The SCHERD project has also incorporated a programme of radiocarbon dating, targeting both encrusted surface residues and absorbed residues from pottery. Twenty samples have been submitted to the NERC Radiocarbon Facility at Oxford University and results are due in early October. Such direct-dating techniques are of clear importance for establishing a more accurate estimate of when vessels were in use. By providing new dates for key vessel types, the project will help create a higher resolution and more robust chronology for the Irish Neolithic, which will in turn inform wider European chronologies. Perhaps more importantly, SCHERD has shown that the carbon in lipids, absorbed into the matrix of clay vessels, frequently survives where other sources of carbon do not (e.g. charred plant macrofossils, bone collagen), usually as a result of acidic burial environments. If the radiocarbon dating programme is successful, i.e. if the radiocarbon age of the pottery lipids proves to be sufficiently accurate and of sufficient resolution, this method of dating could be of enormous use dating archaeological sites with otherwise poor preservation of organic remains. The positive impact on cultural heritage sites worldwide is potentially very significant.

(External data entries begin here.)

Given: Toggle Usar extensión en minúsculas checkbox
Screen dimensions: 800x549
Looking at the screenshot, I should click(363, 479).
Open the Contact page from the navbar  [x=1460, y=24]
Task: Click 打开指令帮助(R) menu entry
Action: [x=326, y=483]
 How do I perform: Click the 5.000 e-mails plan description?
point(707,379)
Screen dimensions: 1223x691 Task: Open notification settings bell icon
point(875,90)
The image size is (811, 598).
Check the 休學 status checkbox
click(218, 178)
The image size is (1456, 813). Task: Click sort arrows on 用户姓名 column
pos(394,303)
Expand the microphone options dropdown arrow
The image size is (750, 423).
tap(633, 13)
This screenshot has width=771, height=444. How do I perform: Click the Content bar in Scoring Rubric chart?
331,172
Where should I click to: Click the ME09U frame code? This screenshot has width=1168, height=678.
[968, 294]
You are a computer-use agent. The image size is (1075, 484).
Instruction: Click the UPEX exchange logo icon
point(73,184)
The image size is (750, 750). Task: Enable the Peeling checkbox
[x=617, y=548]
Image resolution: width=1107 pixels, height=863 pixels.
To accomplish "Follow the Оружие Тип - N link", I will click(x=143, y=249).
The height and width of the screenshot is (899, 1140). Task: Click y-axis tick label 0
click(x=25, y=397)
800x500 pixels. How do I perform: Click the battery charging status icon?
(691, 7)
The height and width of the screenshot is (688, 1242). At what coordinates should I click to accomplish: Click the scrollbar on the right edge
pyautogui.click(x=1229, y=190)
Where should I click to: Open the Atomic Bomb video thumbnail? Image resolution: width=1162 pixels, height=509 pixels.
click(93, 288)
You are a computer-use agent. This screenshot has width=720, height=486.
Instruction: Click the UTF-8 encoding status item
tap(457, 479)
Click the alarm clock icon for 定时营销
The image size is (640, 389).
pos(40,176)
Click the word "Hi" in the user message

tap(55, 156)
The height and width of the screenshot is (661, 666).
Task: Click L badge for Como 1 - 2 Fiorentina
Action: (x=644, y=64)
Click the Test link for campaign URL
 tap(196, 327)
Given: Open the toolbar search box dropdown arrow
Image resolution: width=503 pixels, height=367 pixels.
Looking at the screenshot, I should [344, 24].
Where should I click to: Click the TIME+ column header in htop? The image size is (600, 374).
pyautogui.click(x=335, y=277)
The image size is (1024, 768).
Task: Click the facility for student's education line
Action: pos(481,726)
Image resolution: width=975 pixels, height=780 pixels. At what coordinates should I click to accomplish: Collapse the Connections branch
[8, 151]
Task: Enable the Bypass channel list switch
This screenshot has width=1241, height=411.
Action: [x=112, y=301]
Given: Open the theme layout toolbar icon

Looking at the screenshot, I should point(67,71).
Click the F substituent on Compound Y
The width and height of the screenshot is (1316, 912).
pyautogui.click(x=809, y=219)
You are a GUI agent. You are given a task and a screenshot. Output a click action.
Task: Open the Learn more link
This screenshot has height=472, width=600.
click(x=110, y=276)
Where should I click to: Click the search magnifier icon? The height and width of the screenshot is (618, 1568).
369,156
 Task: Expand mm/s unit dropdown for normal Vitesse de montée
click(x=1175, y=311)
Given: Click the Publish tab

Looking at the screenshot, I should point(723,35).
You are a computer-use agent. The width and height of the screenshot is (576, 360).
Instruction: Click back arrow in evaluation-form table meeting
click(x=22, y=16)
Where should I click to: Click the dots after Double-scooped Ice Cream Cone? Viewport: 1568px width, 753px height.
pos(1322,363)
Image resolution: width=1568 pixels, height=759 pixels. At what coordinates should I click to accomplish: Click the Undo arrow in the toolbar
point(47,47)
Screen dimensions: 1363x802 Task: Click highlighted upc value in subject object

In terms of overall impact, Ireland represents the end point of the ‘Neolithic revolution’ in Europe, geographically and chronologically, and is an important part of the wider picture. However, the Irish material has remained absent from the increasingly fine-grained and geographically wide-reaching studies on early farming societies, as large amounts of recently gathered data on the Irish Neolithic remain unpublished and inaccessible to researchers. The above results have placed a crucially important but underused Irish dataset in its European context, constituting an immensely significant step towards the more mainstream application of this important branch of archaeological science, which has become the best practice approach in Europe. Project results have also provided a range of new insights into Neolithic daily life, e.g. whether dairying was practised, and what foods were consumed, both within Ireland and in a broader European setting.